(Text extract)
○ ○ ○ ○ ○ ○ ○

Written by Cosmos Darwin, Senior PM on the Azure Edge & Platform team at Microsoft. Follow him on Twitter @cosmosdarwin.
The biggest news for Azure Stack HCI at Microsoft Ignite 2020 is the surprise announcement of the Azure Kubernetes Service coming to Azure Stack HCI. You can download the Preview right now. This new service dramatically expands the possibilities for IT and Ops teams, empowering you to easily run modern container-based applications on-premises, including stateful containers that require fast, fault tolerant persistent storage.
In this blog post, I’m going to explain how it works. I’ll describe the experience of setting up a Kubernetes cluster on Azure Stack HCI, present the storage architecture, and then containerize and deploy a sample app to demonstrate basics like dynamic provisioning and scale-out. I’ll introduce some Kubernetes concepts along the way, but that’s not the focus. If you’re interested in how you can use Storage Spaces Direct in the exciting new world of containers, read on!
Background
Before we start, it helps to understand the backstory: Kubernetes is hard to set up.

○ ○ ○ ○ ○ ○ ○

(Record set)

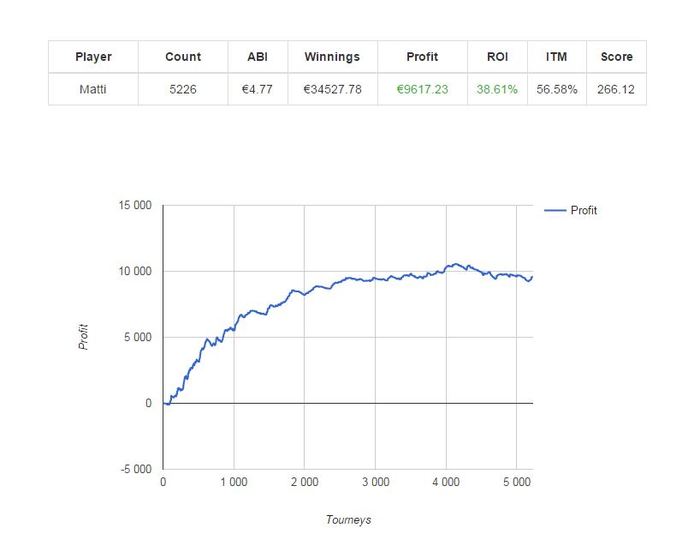Viewport: 700px width, 540px height.
Task: Toggle the Profit series legend label
Action: pyautogui.click(x=583, y=210)
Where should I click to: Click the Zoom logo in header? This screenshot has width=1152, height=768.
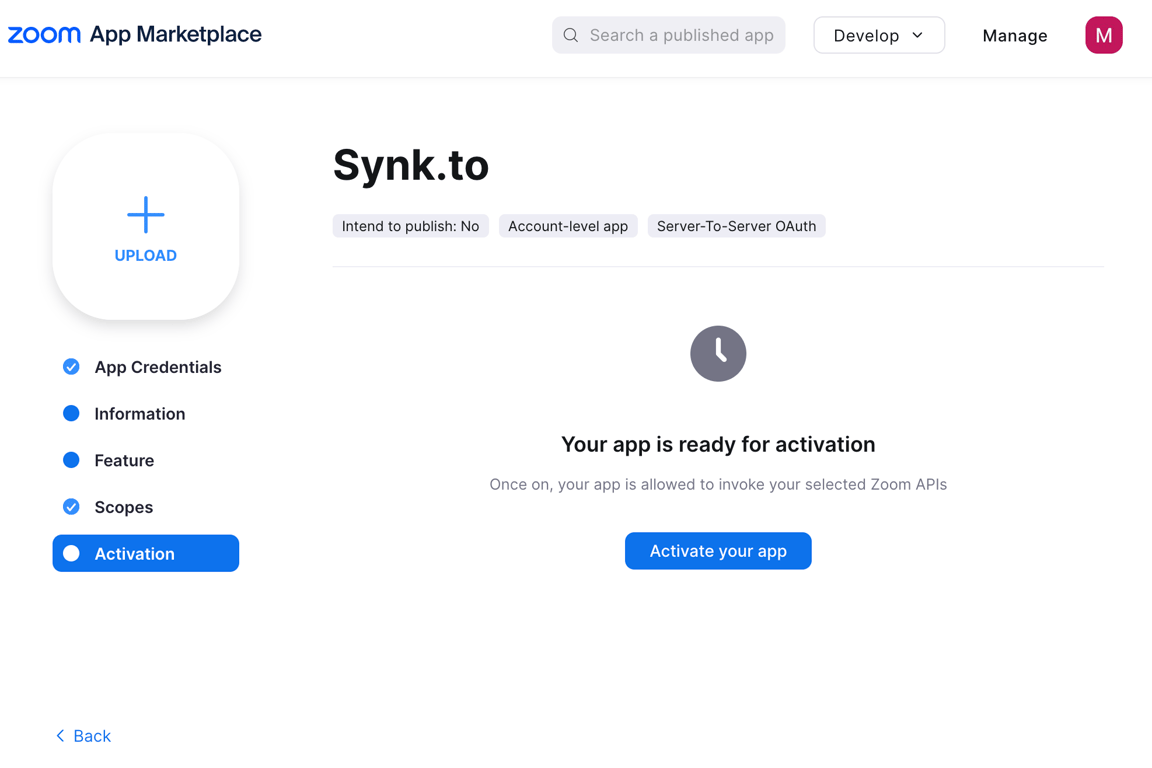click(x=44, y=35)
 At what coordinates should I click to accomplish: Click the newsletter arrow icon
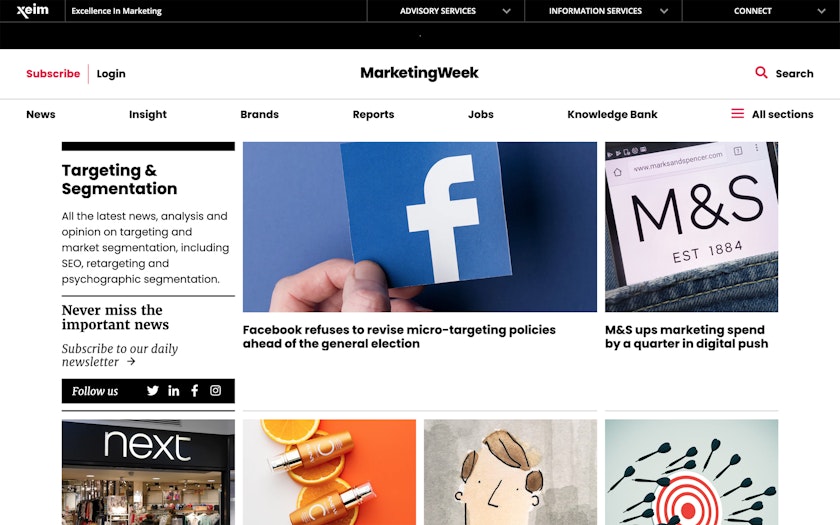(x=131, y=362)

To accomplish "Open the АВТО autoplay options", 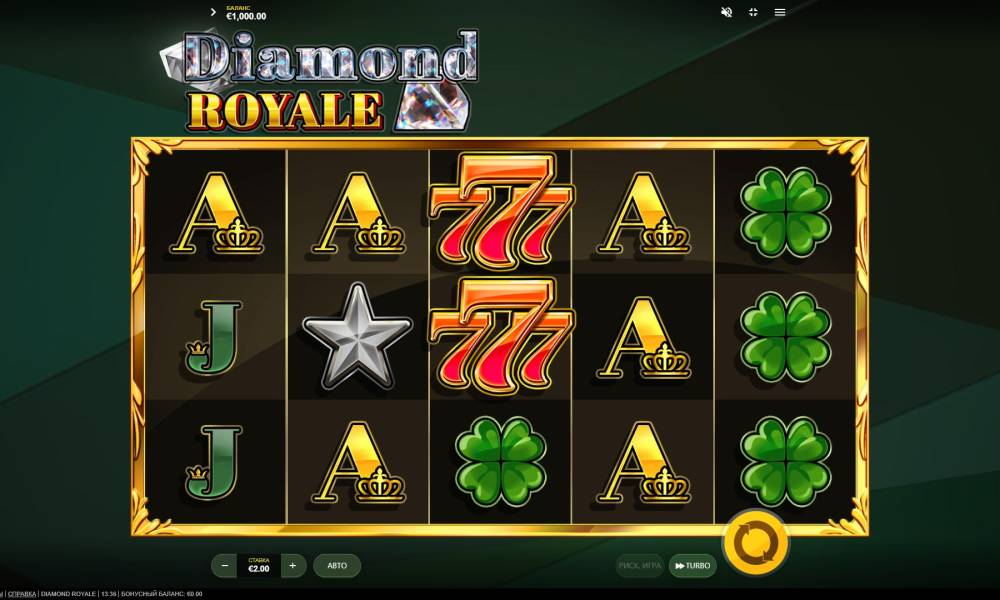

○ ○ ○ ○ ○ ○ ○

(Problem details)
Answer these questions about the blog post on Azure Kubernetes Service for Azure Stack HCI:
1. At which event was the service's arrival on Azure Stack HCI announced?
2. Which two basics is the sample app meant to demonstrate?
3. What backstory does the Background section say is helpful to understand?

(Correct answer)
1. Microsoft Ignite 2020.
2. Dynamic provisioning and scale-out.
3. That Kubernetes is hard to set up.